Relevant directories

Jetpack is divided into modules represented by directories. Let us assign a convenient name to sort these directories and specify where the different components are.

1. Jetpack installation directory: $JETPACKDIR

2. Bootloader directory: JETSON_BOOTLOADER=$JETPACKDIR/64_TX2/Linux_for_Tegra/bootloader

Inside each directory, there are important files. Let's specify what we can find in each one:

1. $JETPACKDIR: It contains all the Jetpack files, NVIDIA flashing binaries, and files for the right working of Tegra boards. Inside of it, there is a folder named 64_TX2, which contains such files.

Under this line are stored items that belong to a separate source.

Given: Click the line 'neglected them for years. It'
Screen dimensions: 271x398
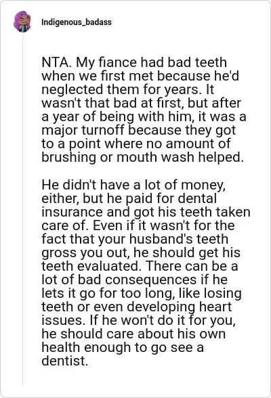Looking at the screenshot, I should point(128,89).
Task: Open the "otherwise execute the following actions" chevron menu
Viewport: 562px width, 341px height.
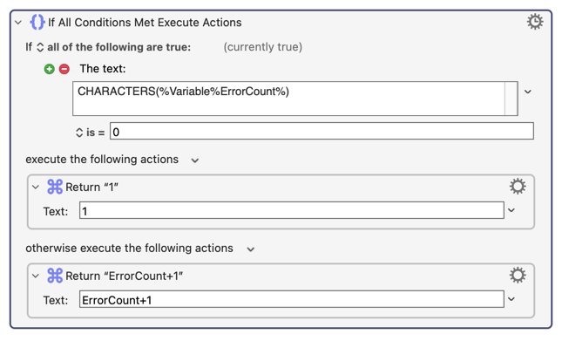Action: (251, 249)
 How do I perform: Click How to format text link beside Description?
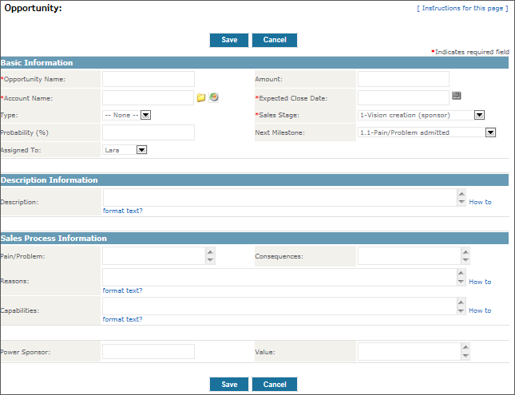point(479,202)
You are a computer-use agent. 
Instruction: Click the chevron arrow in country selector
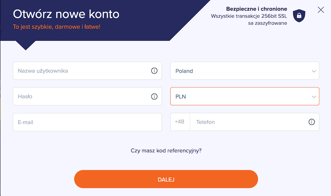(314, 71)
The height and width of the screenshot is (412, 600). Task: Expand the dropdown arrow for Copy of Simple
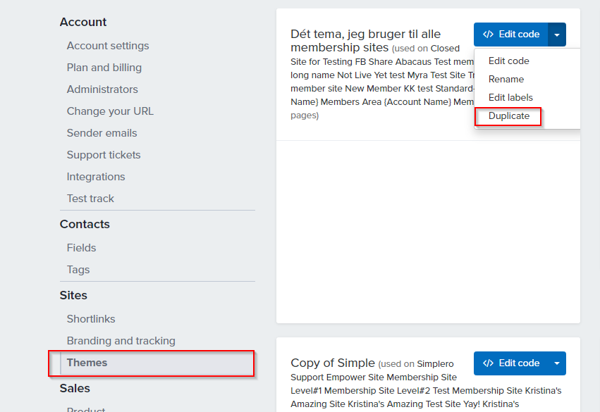coord(557,363)
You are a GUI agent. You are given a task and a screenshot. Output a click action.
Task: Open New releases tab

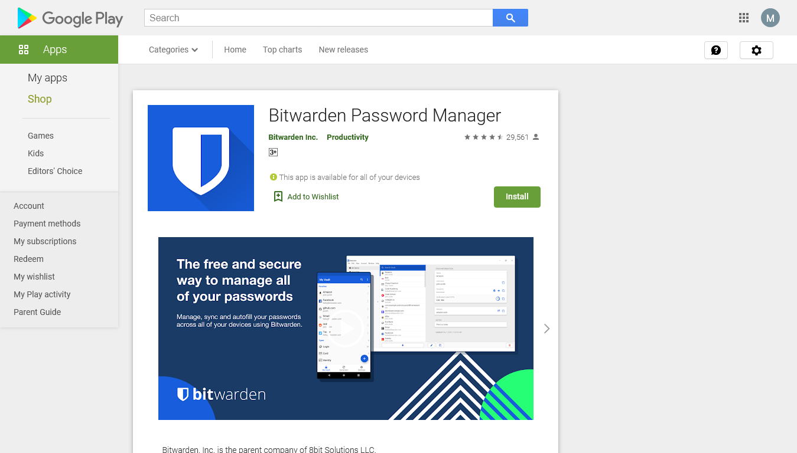343,50
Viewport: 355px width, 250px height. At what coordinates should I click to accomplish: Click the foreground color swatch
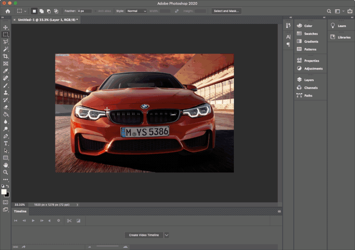pyautogui.click(x=4, y=192)
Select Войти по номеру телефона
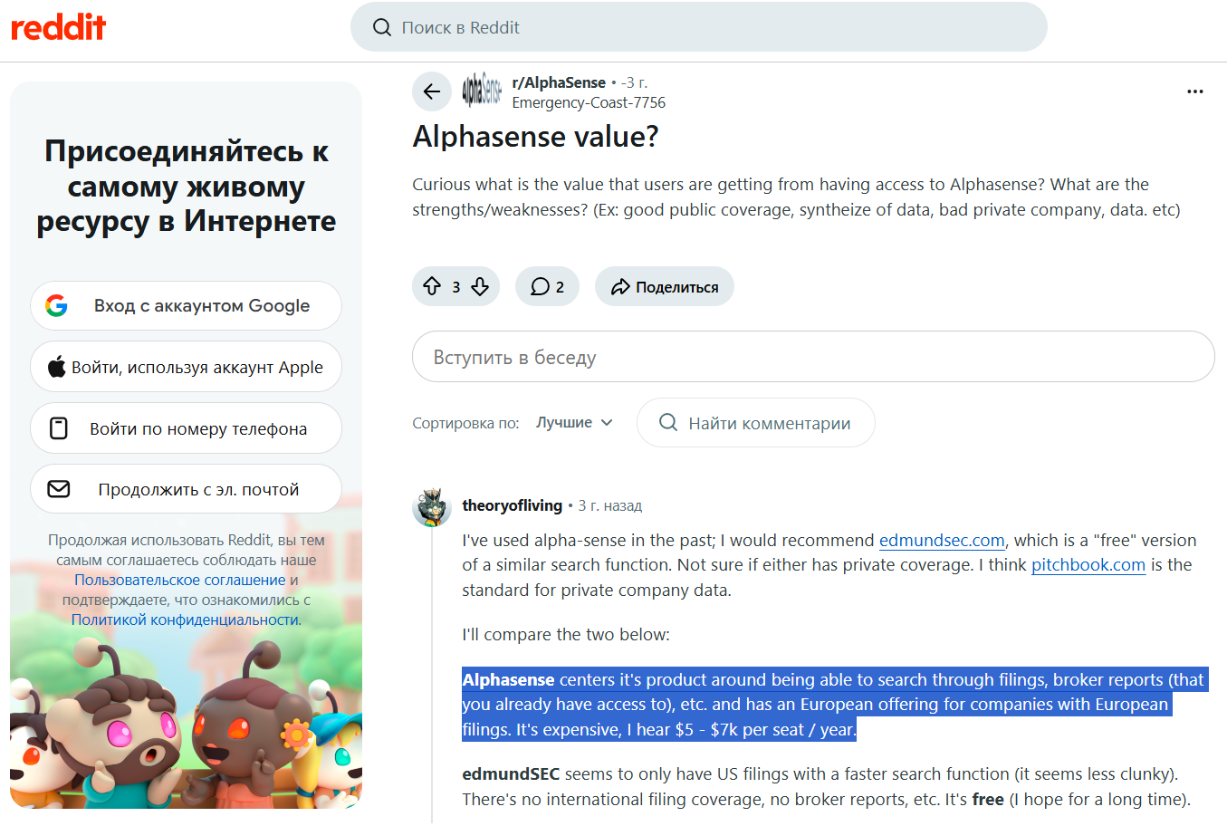 [186, 428]
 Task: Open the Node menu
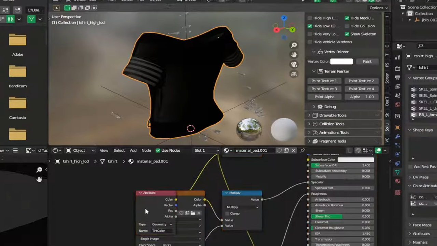(x=146, y=150)
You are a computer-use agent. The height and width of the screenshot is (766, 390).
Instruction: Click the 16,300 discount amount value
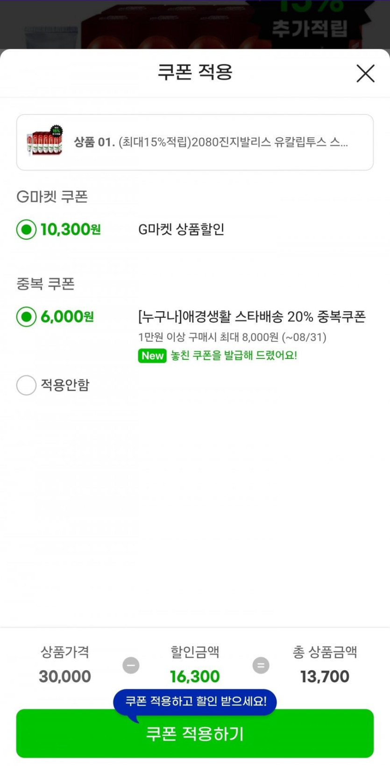coord(195,676)
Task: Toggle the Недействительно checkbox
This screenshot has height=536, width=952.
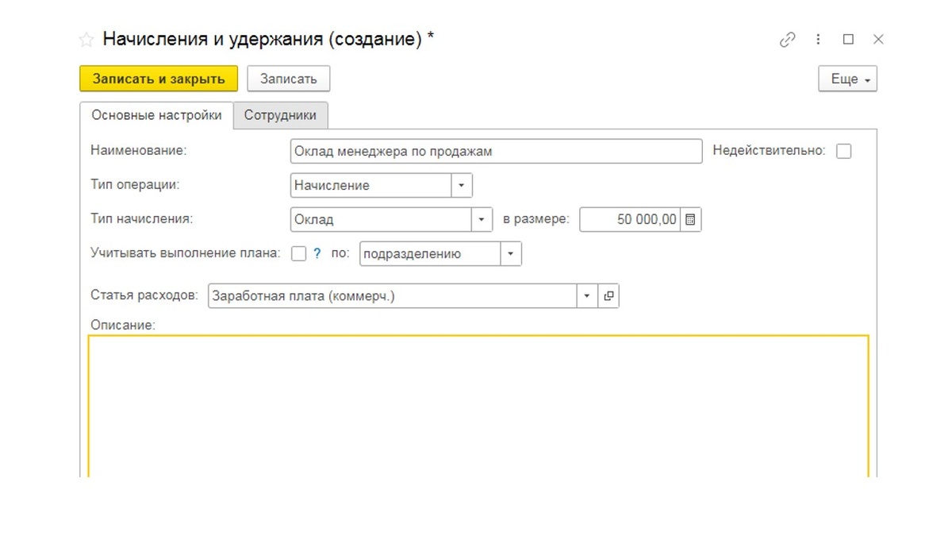Action: [x=844, y=150]
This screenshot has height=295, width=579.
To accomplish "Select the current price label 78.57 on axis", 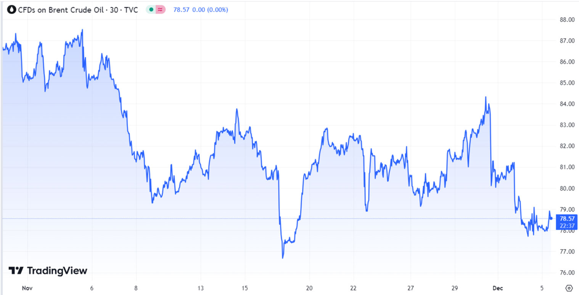I will 566,218.
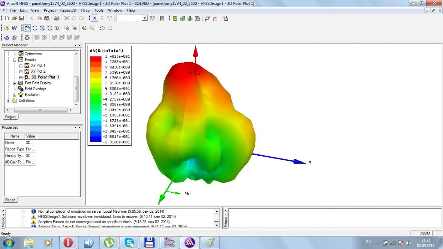Click the Open folder toolbar icon
The width and height of the screenshot is (443, 249).
[14, 18]
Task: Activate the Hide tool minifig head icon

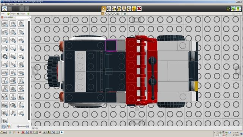Action: pos(134,9)
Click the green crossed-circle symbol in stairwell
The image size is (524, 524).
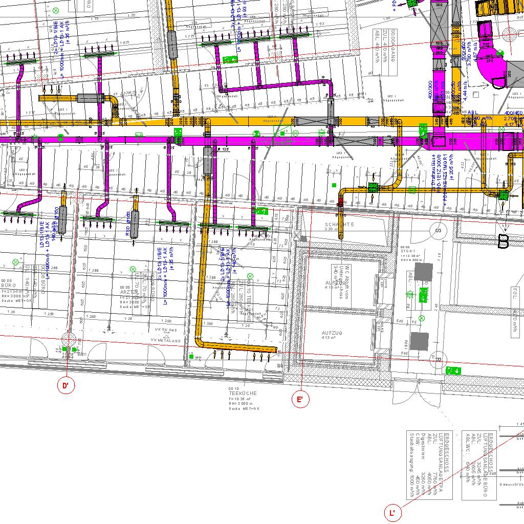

2. $JETSON_BOOTLOADER: It contains the bootable image with the bootloader (./boot.img), the filesystem packed in an image file (./system.img), the device-tree transferred to the encrypted partition (if you do not define the device-tree in boot script configuration, the TX2 uses the DTB from this partition). Also, it contains all the important binaries used for signing, encrypting, enabling A/B redundancy, and writing files to the Jetson Tegra board.

Test environment

All the steps and procedures written below were tested on Jetson Tegra X2 in the following versions of Jetpack:

Jetpack 3.2.1
Jetpack 3.3

Enabling the A/B redundancy from flash

There is a configuration file to enable/disable the A/B redundancy. It is in $JETSON_BOOTLOADER/smd_info.cfg and is likely to have the following settings:

...
# SMD metadata information
< VERSION 3 >

#
# Config 1: Disable A/B support (Default)
#

# slot info order is important!
# <priority>    <suffix>     <retry_count>  <boot_successful>
15                  _a          7               1

#
# Config 2: Enable redundancy support (by removing comments ##)
#
##< REDUNDANCY_USER 1 >

# slot info order is important!
# <priority>    <suffix>     <retry_count>  <boot_successful>
##15                  _a          7               1
##14                  _b          7               1

The config 1 disables the redundancy and config 2 enables it. To enable the redundancy, uncomment the lines with ##. Also, comment the settings of config 1. In the end, the settings to enable the A/B redundancy are like the following:

# SMD metadata information
< VERSION 3 >

#
# Config 1: Disable A/B support (Default)
#

# slot info order is important!
# <priority>    <suffix>     <retry_count>  <boot_successful>
##15                  _a          7               1

#
# Config 2: Enable redundancy support (by removing comments ##)
#
< REDUNDANCY_USER 1 >

# slot info order is important!
# <priority>    <suffix>     <retry_count>  <boot_successful>
15                  _a          7               1
14                  _b          7               1

After modifying the smd_info.cfg, the next step is to make the BUP file (this file is used by C-Boot to control the booting partitions). For this, from $JETSON_BOOTLOADER/, run:

cd $JETSON_BOOTLOADER
sudo ./nv_smd_generator smd_info.cfg slot_metadata.bin

Finally, run the NVIDIA flashing tool:

cd $JETSON_BOOTLOADER
cd $JETPACKDIR
sudo ./flash.sh jetson-tx2 mmcblk0p1

Enabling the A/B redundancy from user space

This option is ideal for devices that have been flashed with an A/B disabled SMD image. In order to verify that A/B redundancy is disabled you can run the following command:

sudo nvbootctrl dump-slots-info

And based on its output you can verify if the redundancy was enabled previously. For example:

  • A/B disabled output
magic:0x43424e00,             version: 3             features: 0             num_slots: 1
slot: 0,             priority: 15,             suffix: _a,             retry_count: 7,             boot_successful: 1
slot: 1,             priority: 0,             suffix: ,             retry_count: 0,             boot_successful: 0
  • A/B enabled output
magic:0x43424e00,             version: 3             features: 3             num_slots: 2
slot: 0,             priority: 15,             suffix: _a,             retry_count: 7,             boot_successful: 1
slot: 1,             priority: 14,             suffix: _b,             retry_count: 7,             boot_successful: 1

As it can be noticed, when the redundancy is disabled the slot 1 has 0 in the priority, retry_count and boot_successful values and it has not suffix information.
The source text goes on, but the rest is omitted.